Failure to protect LGBT people at "Coming Out Day" event in Russia violates the ECHR
The Third Section of the European Court of Human Rights has issued its judgment in Berkman v Russia. The case concerns the failure of police officers to ensure that an LGBTI event disrupted by counter-demonstrators proceeded peacefully, and the unlawful arrest of the applicant, Ms Berkman, at the event.
About 150 people were expected to attend the event.
The police deployed around 540 police officers, including officers from special-purpose units, to ensure public order during the meeting. It appears that the enhanced security was ordered in the light of anticipated clashes with counter-demonstrators.
Ms Berkman was detained at the police station from 2.30 p.m. to around 6.30 p.m.
The Court that subsequently dealt with Ms Berkman case -
claimed that her administrative arrest and subsequent detention at the police station had been arbitrary and unlawful.
She further complained, relying on Article 11 taken alone and in conjunction with Article 14 of the Convention, that the domestic authorities had failed to enable the public meeting marking Coming Out Day to proceed peacefully.
The Court concluded that the authorities failed to duly facilitate the conduct of the planned event by restraining homophobic verbal attacks and physical pressure by counter-demonstrators.
The Court stated: "As a result of the passive attitude of the police authorities, the participants of the event fighting against discrimination on the grounds of sexual orientation became themselves the victims of homophobic attacks which the authorities did not prevent or adequately manage" (§ 57).
This judgment is a further reiteration of the Court's now established principle that domestic authorities are under a positive obligation to ensure that LGBT+ people can exercise their right to freedom of peaceful assembly in circumstances free from homophobic hatred.
Police officers must not be "passive" in the face of conflict between LGBT+ people and homophobic protestors, but must actively facilitate the freedom of peaceful assembly of LGBT+ people.
As the Court said, police passivity results in those people who are fighting against discrimination on the grounds of sexual orientation themselves becoming the victims of homophobic attacks.
In the context of Russia, the judgment further highlights the risks to LGBT+ people, the failure of the state to protect them, and the ongoing relevance of the Convention system for redress.
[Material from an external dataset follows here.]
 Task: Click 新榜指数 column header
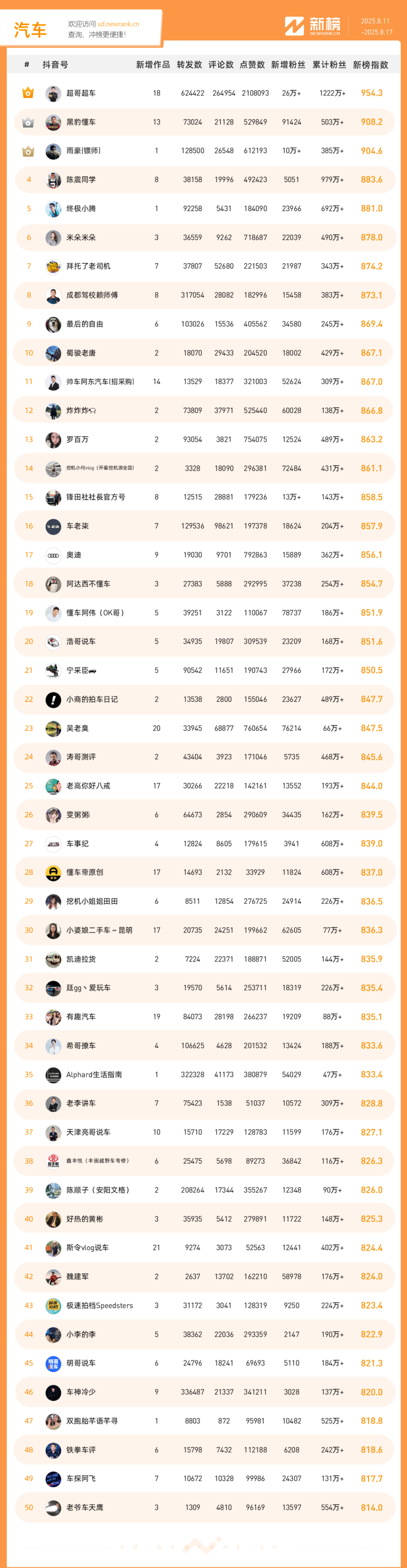(x=370, y=65)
Of course, the ongoing failure of the Russian government to execute the Court's LGBT-related judgments is a significant problem. For the Convention system to work, political pressure is needed by the bodies of the Council of Europe to ensure that Russia takes action to be compliant with the Convention.
One intriguing aspect of this judgment is that the Court was prepared to find a violation of Article 14 (prohibition on discrimination) in respect of the failure of the police to facilitate the event, but not in respect of Ms Berkman's arrest. Clearly, in respect of the public event, the Court was satisfied that Ms Berkman was made the victim of homophobic attacks because of a failure of the police and, therefore, the violation of positive obligations under Article 11 had a discriminatory element. But the Court was not satisfied that Ms Berkman had been arrested for discriminatory reasons - that is, on grounds of sexual orientation. The key issue for the Court was that it could not find any evidence that the police officers had only arrested the participants of the LGBTI event or disregarded the breaches of public order by their opponents. On this basis, the Court would not find a discriminatory element to the negative violation of Article 11. It does appear that the Court assessed video and other materials to reach this conclusion.
Generally, this is a very positive judgment that strengthens the Court's jurisprudence on the freedom of peaceful assembly of LGBT+ people.